I wasn’t sure how to react.

“The Old Man hasn’t told you or anyone, has he?” she asked. “Still up to his old games. Still thinking you aren’t ready yet. A pity. Did you ever get a mission from the Old Man, where you had to incite a war, or do something that would create human drama, large or small scale?”

“No, never. I wouldn’t do that,” I said.

“Did you ever met other Men in Black who got such a mission?”

“No, but there are. Everyone knows it. The Old Man himself says so all the time. Knowledge for human drama. All the wars, all the setbacks of the last century. It is the price we paid and still pay for your technology.”

“The bigger the lie, the easier it is to believe. The Old Man said so, nearly a century ago, when we met.”

“It is not a lie!” I shouted. How could she, or he, or whatever it really was, say something like that? History was the ultimate proof. All the human suffering since the first contact with the Xanadians.

“And it’s all yours. All the wars, all the setbacks, all your human drama. Everything has been done by yourselves.

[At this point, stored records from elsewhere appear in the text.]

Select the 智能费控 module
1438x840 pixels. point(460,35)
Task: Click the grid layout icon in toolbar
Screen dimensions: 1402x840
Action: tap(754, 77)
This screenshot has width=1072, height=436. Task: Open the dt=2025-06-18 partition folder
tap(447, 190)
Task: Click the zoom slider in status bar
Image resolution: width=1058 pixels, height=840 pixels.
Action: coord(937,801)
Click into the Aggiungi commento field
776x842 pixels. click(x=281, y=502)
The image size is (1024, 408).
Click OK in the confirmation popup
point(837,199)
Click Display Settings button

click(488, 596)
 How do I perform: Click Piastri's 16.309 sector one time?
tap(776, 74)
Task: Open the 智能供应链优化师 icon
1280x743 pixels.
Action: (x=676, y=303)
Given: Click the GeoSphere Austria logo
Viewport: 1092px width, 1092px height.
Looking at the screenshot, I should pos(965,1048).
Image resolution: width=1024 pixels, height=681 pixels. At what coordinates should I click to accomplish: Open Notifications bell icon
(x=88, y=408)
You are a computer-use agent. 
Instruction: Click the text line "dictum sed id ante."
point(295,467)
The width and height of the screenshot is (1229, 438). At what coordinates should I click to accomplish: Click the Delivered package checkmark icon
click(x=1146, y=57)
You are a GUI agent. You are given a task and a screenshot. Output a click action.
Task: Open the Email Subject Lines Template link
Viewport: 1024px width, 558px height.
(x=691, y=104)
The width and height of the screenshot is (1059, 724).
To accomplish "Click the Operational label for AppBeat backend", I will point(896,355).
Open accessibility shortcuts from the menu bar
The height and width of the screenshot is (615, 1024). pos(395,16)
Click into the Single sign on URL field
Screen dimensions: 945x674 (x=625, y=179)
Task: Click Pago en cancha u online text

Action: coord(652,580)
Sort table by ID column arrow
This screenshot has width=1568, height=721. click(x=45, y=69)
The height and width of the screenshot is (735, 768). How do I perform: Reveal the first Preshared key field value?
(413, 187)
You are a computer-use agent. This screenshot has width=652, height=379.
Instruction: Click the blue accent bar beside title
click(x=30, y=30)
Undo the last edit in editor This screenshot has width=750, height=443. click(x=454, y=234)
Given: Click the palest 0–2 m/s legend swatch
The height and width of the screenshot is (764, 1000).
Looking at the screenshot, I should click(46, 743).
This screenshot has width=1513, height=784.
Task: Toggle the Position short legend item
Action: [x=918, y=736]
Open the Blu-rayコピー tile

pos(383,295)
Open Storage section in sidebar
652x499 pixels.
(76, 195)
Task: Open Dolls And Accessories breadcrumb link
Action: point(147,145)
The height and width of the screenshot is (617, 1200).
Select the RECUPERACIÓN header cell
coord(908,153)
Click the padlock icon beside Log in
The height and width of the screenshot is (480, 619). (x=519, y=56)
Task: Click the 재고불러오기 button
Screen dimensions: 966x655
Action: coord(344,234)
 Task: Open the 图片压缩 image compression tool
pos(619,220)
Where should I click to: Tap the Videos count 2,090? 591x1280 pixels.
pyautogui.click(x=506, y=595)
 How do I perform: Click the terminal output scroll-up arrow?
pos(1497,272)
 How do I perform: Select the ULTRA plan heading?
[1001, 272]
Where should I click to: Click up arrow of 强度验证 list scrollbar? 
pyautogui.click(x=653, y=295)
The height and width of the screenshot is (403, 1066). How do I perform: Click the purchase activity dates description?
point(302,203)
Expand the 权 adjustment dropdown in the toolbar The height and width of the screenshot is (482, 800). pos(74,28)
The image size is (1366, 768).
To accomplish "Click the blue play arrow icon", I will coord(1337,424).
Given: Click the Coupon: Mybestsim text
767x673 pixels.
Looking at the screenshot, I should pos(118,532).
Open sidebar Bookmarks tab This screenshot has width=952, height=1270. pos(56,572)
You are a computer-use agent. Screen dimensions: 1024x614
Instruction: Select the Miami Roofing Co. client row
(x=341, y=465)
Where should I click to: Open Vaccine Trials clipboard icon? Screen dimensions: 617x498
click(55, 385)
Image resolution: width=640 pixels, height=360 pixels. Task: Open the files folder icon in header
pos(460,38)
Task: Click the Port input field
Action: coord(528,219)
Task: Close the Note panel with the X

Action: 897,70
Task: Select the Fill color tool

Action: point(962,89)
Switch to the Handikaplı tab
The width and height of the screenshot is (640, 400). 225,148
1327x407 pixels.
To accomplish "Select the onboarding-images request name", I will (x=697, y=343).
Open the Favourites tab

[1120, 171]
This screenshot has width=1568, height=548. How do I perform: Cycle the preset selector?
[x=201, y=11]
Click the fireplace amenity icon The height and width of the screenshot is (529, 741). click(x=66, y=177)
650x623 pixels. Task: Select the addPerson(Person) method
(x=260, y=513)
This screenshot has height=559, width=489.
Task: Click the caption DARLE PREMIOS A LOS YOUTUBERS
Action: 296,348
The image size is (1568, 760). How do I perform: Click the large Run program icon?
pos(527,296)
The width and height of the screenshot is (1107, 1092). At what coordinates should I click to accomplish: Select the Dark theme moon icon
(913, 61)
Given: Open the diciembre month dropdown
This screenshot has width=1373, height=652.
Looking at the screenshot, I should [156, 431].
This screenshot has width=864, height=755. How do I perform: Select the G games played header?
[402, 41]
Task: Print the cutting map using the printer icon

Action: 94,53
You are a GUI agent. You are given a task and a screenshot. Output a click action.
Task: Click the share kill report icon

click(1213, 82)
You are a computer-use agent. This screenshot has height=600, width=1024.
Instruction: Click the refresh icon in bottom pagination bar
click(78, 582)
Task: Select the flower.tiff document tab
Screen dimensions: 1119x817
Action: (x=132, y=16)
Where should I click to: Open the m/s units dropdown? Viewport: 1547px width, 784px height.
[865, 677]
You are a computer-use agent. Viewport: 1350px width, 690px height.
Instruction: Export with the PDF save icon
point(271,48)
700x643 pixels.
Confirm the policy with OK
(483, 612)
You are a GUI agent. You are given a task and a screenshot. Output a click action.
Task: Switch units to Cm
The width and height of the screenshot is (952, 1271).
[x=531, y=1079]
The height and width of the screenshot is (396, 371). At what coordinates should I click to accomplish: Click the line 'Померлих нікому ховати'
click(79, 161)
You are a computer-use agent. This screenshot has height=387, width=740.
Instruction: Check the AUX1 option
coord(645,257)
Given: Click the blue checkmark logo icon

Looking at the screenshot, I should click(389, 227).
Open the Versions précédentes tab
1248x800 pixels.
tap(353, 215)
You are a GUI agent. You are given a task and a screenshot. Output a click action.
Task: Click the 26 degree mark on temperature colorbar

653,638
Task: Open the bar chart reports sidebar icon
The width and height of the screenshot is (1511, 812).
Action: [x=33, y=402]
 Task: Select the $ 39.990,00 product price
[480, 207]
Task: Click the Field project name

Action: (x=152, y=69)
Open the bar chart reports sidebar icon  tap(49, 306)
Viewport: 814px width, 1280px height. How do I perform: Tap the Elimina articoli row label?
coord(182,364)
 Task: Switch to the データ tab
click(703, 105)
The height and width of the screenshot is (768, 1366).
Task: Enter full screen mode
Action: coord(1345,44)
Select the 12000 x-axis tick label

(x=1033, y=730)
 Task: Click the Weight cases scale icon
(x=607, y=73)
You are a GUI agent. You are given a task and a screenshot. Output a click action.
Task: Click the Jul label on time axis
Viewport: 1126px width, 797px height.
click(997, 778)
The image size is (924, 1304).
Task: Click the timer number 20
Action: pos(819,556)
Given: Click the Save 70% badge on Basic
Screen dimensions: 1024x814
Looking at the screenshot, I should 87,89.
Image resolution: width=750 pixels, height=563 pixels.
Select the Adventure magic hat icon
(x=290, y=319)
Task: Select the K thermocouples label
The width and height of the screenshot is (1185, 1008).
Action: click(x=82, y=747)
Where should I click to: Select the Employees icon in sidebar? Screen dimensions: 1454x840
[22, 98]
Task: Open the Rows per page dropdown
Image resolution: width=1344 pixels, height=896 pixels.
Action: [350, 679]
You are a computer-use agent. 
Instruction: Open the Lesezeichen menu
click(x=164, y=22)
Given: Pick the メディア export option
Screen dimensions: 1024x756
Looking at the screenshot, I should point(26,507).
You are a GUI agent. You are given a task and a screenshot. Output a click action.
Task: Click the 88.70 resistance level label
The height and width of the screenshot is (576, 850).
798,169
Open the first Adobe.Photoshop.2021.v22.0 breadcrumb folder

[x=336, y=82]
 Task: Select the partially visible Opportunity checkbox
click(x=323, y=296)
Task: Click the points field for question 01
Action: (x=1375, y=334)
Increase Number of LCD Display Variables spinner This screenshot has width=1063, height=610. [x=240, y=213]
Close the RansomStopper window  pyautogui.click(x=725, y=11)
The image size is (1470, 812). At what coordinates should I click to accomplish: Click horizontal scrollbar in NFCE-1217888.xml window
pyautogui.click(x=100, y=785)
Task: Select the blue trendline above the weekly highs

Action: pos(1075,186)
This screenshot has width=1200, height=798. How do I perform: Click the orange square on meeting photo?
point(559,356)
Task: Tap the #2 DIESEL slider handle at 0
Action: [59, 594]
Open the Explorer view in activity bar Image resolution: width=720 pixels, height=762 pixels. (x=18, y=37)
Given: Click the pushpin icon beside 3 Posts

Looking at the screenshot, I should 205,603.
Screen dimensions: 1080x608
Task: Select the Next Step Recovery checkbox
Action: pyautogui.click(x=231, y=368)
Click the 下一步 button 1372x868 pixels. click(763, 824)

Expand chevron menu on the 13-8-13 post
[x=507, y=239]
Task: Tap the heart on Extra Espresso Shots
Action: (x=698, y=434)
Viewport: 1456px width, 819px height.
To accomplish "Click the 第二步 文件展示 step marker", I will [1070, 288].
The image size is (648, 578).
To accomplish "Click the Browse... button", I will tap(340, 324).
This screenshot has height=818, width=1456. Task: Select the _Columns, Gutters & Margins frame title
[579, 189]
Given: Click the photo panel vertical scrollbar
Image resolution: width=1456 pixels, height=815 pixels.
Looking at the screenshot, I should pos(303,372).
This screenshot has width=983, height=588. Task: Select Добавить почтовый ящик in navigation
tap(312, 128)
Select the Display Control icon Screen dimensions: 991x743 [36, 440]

We had nothing to do with it. Look at your history, it was like that even before we came.”

YOU LIE !” I screamed at her. “It’s the price we paid.”

“Everything has a cost. Isn’t that what you believe?” she asked. “There’s nothing for free. The cold equation of human nature. If you erase death, life becomes meaningless. Nothing can be gained without suffering. The Old Man told me so, during our first contact. Your only concept of life is drama. You can’t even imagine that it could be otherwise.” She shook her head, while I was dumbstruck.

“Or can you?” she said.

“There is no price?” I whispered. I felt as if something huge was lurking behind me, and I was too afraid to face it. And if I would, everything would change. But I had to ask. “Really?”

“Oh, there is a price, but it’s not suffering, it’s change. If you become immortal; if you leave death, war, disease and all the other qualities of suffering behind you, your concept of life, of living, will change. But life is change, always has been, even for you. Only those with no imagination think it becomes worthless, that you have to lose something to gain something.

“The Old Man thought you weren’t ready yet, all of you. All the Men in Black do is spread technology, but he thought that you had to believe something like the lie, that nobody could accept something for nothing.”

“And now,” I said. “What do I do now?”

“That’s your decision. You can believe the old truths that all life is suffering, or you can learn something new. It’s all up to you.”